Copyright © 2013 Ana Lucia L. Lima et al. This is an open access article distributed under the Creative Commons Attribution License, which permits unrestricted use, distribution, and reproduction in any medium, provided the original work is properly cited.

Abstract

Implantation of joint prostheses is becoming increasingly common, especially for the hip and knee.

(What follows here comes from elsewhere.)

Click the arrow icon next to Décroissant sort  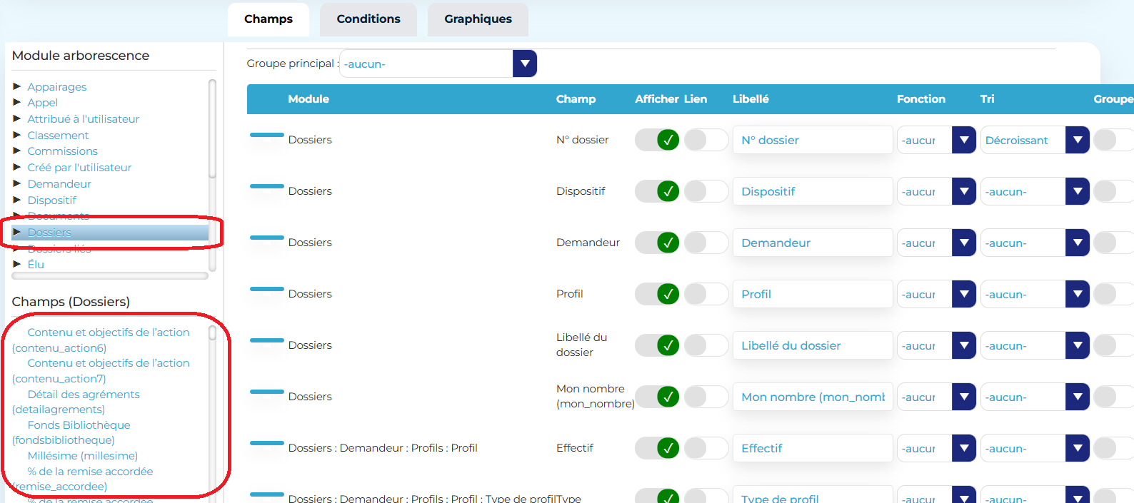(x=1077, y=140)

Infection is considered to be the most devastating of prosthesis-related complications, leading to prolonged hospitalization, repeated surgical intervention, and even definitive loss of the implant. The main risk factors to periprosthetic joint infections (PJIs) are advanced age, malnutrition, obesity, diabetes mellitus, HIV infection at an advanced stage, presence of distant infectious foci, and antecedents of arthroscopy or infection in previous arthroplasty. Joint prostheses can become infected through three different routes: direct implantation, hematogenic infection, and reactivation of latent infection. Gram-positive bacteria predominate in cases of PJI, mainly Staphylococcus aureus and Staphylococcus epidermidis. PJIs present characteristic signs that can be divided into acute and chronic manifestations. The main imaging method used in diagnosing joint prosthesis infections is X-ray. Computed tomography (CT) scan may assist in distinguishing between septic and aseptic loosening. Three-phase bone scintigraphy using technetium has high sensitivity, but low specificity. Positron emission tomography using fluorodeoxyglucose (FDG-PET) presents very divergent results in the literature. Definitive diagnosis of infection should be made by isolating the microorganism through cultures on material obtained from joint fluid puncturing, surgical wound secretions, surgical debridement procedures, or sonication fluid. Success in treating PJI depends on extensive surgical debridement and adequate and effective antibiotic therapy. Treatment in two stages using a spacer is recommended for most chronic infections in arthroplasty cases. Treatment in a single procedure is appropriate in carefully selected cases.